HASBİHAL
- Bugün pek düşüncelisin Makbule.
- Evet.
- Hayırdır.
- Bilmem ki…
- Anlat da biz de öğrenelim ne var.
- Şu elimdeki çanta.
- Oooo, çok güzel. Yeni aldın herhalde, şimdiye kadar görmedim.
- Dün aldım.
- Güle güle kullan şekerim. Elinde paralansın. Öyle derler değil mi?
- Yani.
- Defolu falan mı çıktı?
-…
- Her zaman olduğu gibi aldın sonra da pişman oldun. Geri ver.
- Ben de onu düşünüyorum.
- Neyi.
- Hoşuma gitti, sordum “Kaça bu dedim?”
- İki yüz, dedi.
- Oooo, iki yüz müymüş bunun fiyatı?
- Tezgâhtar anasının gözü, beğendiğimi anladı ama…
- …
- Yüz doksan olsun dedi.
- Eee.
- Sonra çantayı övdü falan sabah siftahsı falan filan dedi, yüz yetmiş beş indi.
- …
- Eee
- Esi, yüz elliye indi.
- Pazarlık edince iniyorlar o kadar.
- Ama ben pazarlık falan etmedim, hem bilirsin pazarlığı sevmem ben de
-…
- Neyse, eeee?
- Yüze verdi.
- Oh oh, işin iş. İki yüzlük çantayı yüze kapattın yani.

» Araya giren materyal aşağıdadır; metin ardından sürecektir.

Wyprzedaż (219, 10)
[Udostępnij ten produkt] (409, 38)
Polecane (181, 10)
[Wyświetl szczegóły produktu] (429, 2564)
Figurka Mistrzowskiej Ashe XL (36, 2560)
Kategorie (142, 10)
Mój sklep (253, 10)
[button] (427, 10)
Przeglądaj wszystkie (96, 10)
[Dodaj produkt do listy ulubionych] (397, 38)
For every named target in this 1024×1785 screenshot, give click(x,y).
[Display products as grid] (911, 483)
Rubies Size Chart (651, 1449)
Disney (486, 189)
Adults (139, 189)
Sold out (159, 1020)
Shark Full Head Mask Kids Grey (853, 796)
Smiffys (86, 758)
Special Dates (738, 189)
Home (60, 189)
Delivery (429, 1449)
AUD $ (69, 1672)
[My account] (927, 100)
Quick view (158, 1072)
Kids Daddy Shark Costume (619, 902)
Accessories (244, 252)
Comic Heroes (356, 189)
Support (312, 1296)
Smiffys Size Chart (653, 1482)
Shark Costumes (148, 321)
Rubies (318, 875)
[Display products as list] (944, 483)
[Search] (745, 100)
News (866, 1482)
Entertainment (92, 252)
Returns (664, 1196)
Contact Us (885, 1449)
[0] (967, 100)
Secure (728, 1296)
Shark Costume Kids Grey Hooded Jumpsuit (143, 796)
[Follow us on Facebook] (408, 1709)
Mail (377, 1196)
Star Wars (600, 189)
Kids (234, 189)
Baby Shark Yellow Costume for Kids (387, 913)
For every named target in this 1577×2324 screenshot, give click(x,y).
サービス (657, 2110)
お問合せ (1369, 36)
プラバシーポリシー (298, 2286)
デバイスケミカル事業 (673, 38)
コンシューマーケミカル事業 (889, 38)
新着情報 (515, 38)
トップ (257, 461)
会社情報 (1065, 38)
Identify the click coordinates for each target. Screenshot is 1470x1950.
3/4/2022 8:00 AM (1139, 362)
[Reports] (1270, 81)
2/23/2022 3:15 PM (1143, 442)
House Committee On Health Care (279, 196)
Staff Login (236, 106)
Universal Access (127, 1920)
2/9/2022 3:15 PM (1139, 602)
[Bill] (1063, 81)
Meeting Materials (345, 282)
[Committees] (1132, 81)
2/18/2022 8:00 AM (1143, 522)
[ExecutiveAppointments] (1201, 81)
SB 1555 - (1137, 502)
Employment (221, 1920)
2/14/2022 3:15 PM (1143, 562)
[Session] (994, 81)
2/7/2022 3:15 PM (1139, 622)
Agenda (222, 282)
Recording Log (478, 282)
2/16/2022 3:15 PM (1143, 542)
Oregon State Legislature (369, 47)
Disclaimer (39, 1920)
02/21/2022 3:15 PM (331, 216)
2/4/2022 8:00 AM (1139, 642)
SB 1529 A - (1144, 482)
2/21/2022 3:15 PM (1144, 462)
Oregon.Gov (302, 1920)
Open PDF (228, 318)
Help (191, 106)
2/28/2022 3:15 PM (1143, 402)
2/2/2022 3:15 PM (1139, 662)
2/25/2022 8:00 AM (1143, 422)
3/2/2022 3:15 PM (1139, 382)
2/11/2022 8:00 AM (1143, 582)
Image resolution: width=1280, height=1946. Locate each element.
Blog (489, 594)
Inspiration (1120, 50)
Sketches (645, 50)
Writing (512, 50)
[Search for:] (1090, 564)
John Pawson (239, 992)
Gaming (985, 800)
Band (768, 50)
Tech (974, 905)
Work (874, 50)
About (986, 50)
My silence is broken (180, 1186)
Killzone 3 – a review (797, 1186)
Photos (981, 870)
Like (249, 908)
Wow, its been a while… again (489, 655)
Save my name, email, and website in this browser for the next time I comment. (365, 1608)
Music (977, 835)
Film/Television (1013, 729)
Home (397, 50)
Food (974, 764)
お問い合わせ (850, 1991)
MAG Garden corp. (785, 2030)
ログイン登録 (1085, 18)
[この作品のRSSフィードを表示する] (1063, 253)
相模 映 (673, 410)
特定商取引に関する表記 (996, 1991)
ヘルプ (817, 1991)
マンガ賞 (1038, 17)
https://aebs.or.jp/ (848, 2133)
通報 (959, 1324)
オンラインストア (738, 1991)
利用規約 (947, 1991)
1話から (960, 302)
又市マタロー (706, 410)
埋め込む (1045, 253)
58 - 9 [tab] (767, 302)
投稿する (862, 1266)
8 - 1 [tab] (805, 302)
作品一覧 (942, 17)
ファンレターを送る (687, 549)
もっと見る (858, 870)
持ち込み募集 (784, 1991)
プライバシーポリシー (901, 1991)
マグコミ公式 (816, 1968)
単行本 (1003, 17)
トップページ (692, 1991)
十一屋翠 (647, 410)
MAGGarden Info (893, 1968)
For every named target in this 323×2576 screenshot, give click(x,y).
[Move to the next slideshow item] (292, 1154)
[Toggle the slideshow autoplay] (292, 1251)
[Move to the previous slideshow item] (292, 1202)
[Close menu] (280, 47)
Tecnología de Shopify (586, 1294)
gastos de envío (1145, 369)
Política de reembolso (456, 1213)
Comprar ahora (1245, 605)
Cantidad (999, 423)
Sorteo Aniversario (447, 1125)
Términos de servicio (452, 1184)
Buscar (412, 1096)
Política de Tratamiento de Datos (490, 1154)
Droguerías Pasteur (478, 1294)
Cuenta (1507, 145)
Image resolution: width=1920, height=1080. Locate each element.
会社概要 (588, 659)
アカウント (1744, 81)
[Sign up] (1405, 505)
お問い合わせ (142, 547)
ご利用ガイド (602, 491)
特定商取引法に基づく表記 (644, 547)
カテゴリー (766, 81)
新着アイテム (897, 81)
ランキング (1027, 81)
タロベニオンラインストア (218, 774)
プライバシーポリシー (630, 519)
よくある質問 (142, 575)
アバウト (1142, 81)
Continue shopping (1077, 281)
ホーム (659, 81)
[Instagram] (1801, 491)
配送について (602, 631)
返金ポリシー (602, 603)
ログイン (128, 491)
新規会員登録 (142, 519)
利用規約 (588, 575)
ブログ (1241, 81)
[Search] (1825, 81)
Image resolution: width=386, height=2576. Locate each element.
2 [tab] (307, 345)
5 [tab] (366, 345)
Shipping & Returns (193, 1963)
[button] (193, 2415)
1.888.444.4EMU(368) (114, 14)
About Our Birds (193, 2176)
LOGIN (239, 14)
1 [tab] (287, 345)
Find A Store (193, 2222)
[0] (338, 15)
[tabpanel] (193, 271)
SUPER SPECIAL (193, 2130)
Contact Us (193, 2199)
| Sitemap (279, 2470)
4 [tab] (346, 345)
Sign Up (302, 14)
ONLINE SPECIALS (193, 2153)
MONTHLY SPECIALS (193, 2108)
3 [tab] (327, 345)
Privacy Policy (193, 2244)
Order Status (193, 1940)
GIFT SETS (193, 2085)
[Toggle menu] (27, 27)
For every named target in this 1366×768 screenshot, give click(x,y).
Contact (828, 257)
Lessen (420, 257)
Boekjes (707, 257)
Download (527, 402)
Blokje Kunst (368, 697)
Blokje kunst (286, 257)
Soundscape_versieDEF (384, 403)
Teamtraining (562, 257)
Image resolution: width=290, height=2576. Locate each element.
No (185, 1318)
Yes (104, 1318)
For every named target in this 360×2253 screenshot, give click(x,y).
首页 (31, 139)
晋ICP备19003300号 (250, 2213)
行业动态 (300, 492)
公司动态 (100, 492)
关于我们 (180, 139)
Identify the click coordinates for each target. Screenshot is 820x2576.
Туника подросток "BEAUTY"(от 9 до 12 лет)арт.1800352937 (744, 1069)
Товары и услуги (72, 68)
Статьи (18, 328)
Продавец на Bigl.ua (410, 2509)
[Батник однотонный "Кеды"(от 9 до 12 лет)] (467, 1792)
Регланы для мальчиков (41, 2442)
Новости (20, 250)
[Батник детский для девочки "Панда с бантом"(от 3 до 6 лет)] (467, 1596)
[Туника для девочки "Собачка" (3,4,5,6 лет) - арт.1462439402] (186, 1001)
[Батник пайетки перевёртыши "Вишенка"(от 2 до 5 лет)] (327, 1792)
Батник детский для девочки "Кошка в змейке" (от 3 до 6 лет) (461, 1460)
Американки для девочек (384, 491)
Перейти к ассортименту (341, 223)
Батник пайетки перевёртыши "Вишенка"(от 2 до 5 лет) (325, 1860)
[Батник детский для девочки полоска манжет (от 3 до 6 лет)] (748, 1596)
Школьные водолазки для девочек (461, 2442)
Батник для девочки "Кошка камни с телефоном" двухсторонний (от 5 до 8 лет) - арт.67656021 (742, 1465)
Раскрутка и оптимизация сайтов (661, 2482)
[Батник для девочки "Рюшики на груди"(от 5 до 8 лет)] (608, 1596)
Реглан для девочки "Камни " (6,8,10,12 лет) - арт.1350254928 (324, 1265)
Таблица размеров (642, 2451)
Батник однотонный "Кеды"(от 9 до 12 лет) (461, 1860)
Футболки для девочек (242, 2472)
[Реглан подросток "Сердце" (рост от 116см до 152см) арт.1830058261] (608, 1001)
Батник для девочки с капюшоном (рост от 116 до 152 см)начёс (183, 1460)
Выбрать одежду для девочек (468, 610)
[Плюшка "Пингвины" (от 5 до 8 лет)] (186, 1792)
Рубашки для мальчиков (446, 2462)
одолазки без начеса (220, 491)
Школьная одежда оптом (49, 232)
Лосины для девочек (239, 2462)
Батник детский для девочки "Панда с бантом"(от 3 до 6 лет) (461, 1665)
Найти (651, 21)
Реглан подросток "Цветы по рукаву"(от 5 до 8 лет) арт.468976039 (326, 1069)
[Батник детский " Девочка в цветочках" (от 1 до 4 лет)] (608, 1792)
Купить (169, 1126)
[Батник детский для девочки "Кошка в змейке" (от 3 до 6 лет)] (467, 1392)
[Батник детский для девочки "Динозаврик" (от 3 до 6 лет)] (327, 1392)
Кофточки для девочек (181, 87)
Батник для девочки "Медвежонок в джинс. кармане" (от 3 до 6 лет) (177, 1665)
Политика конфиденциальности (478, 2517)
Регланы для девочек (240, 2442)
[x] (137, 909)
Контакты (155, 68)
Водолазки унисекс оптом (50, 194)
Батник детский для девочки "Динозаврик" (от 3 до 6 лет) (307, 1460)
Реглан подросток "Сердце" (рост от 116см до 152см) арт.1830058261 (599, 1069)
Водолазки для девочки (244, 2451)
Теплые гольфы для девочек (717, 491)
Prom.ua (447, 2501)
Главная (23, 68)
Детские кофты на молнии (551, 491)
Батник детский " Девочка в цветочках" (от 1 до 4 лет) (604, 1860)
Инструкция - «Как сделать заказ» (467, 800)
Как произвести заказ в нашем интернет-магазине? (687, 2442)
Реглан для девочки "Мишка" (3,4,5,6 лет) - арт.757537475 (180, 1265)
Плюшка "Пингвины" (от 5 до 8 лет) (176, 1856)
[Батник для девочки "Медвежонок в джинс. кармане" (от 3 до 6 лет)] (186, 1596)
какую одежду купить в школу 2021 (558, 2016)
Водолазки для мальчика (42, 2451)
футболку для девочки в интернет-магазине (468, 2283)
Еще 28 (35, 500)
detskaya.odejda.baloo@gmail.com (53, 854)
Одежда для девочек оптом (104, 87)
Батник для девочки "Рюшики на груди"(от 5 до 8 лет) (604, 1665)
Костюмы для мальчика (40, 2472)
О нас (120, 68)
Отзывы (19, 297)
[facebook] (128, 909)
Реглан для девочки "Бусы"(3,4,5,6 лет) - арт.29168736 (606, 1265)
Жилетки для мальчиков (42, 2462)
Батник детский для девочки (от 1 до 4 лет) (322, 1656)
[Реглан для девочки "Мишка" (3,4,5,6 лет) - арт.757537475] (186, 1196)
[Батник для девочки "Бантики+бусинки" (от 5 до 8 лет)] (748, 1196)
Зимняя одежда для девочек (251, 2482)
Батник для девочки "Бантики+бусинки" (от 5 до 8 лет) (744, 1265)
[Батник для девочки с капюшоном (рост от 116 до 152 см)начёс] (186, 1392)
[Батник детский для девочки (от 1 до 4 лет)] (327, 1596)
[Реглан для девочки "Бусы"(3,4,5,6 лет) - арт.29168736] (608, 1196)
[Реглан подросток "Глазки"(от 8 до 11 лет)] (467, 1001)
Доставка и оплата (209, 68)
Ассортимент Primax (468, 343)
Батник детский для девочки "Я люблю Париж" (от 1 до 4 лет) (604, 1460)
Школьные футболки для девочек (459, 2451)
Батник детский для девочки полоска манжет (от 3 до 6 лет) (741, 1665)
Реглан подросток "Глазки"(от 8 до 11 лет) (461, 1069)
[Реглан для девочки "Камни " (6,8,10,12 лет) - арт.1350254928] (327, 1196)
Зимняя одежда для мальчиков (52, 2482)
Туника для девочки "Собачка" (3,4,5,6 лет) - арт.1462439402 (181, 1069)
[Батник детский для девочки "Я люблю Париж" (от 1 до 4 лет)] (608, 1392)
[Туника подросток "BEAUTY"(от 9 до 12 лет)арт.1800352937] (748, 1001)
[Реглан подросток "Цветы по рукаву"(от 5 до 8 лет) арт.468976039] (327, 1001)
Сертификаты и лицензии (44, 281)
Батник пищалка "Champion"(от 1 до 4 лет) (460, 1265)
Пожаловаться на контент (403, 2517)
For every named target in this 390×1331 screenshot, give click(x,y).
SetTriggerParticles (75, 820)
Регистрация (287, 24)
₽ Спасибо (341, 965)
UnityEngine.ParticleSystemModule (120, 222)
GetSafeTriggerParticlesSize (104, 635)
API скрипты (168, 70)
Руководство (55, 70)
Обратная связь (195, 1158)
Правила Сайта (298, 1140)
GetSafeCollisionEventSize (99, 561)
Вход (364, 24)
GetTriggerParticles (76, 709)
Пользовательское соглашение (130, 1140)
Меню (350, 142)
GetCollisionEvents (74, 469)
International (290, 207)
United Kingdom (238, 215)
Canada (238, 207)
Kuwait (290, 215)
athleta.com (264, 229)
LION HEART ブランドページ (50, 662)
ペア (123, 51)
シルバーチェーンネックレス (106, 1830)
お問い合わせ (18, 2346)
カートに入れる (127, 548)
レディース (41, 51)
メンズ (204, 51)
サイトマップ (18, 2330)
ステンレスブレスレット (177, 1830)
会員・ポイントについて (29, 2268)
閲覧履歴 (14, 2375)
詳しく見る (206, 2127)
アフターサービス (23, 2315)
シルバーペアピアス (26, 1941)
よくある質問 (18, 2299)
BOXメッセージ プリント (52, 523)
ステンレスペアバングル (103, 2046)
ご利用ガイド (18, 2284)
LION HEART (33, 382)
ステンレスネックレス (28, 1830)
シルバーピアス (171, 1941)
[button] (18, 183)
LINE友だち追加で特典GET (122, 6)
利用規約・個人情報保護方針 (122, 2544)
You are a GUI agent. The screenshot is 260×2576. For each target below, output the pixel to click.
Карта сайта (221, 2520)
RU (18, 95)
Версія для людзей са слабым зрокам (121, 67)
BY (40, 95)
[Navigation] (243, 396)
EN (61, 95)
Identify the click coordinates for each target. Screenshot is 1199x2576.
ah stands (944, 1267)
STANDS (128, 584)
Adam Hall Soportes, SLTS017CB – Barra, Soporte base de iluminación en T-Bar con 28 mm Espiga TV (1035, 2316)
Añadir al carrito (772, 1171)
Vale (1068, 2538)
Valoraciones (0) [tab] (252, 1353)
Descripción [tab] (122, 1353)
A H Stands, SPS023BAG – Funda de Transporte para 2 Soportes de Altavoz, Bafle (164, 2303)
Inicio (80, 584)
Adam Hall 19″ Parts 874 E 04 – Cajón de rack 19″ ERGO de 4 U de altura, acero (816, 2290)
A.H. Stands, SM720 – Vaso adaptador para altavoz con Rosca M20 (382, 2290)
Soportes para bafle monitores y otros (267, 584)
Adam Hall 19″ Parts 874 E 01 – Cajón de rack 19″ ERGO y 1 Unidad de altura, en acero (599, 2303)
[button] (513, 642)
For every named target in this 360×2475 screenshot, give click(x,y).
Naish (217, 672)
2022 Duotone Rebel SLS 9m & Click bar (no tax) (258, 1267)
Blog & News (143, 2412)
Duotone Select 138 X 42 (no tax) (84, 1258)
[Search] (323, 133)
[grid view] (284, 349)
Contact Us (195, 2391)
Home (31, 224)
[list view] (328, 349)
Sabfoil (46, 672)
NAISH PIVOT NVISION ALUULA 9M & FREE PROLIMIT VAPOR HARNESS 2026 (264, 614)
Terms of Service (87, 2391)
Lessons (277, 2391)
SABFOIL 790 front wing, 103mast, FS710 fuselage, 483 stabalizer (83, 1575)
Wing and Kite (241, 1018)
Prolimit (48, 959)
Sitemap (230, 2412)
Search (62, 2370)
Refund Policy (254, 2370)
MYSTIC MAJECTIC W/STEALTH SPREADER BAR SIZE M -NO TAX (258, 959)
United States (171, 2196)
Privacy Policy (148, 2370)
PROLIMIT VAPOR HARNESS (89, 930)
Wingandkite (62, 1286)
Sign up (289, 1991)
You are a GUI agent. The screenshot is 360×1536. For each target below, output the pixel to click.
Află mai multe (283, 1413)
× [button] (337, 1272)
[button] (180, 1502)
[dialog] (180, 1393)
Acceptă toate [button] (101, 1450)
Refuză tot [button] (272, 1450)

- Dünden beri bunu düşünüyorum.
- Yani?
- Yüz liraya satılabilecek bir çantaya iki yüz lira demenin manası ne?
- Ha!
- …
- Anladım.
- Neyi anladın?
- Benim anlımda enayi yazıyor da ben mi görmüyorum diye kafan karışık.
- Yaa, blmiyorum ki:
- Yoksa adama mı üzüldün.
- Hepsi var işte.
- Etik olmayan davranışı, onun adına üzülmene sebebiyet verdi.
- Boş ver ya.
- Boş ver de işte.
- Deveye sormuşlar neren eğri.
- O da demiş nerem doğru.
- Takma kafana, böyle gelmiş böyle gider.
- Ama bir yerden başlayıp bir şeyleri düzeltmek lazım.
- Her koyun kendi bacağından asılır.
- Kazın ayağı hiç de olmuyor ama.
-…
- Bana dokunmayan yılan bin yaşasın da o yılan bir gün sana da dokunuyor ama.
- Yaa, biz ne konuşuyorduk nereye geldik.
- Laf açtı geldik buraya da, hani sen de hiç fena değilsin.
— Atasözü dağarcığın baya zengin.
- Sağ ol ya, moralimi düzelttin. Hoş oldu bu sözün.
- Canım benim. Neyse bayyyyyyy!
- Bay mı?
- Pardon.
- Pardon mu?
— Özür dilerim Türkçe sevdalım benim. Af edersin, hoşça kal.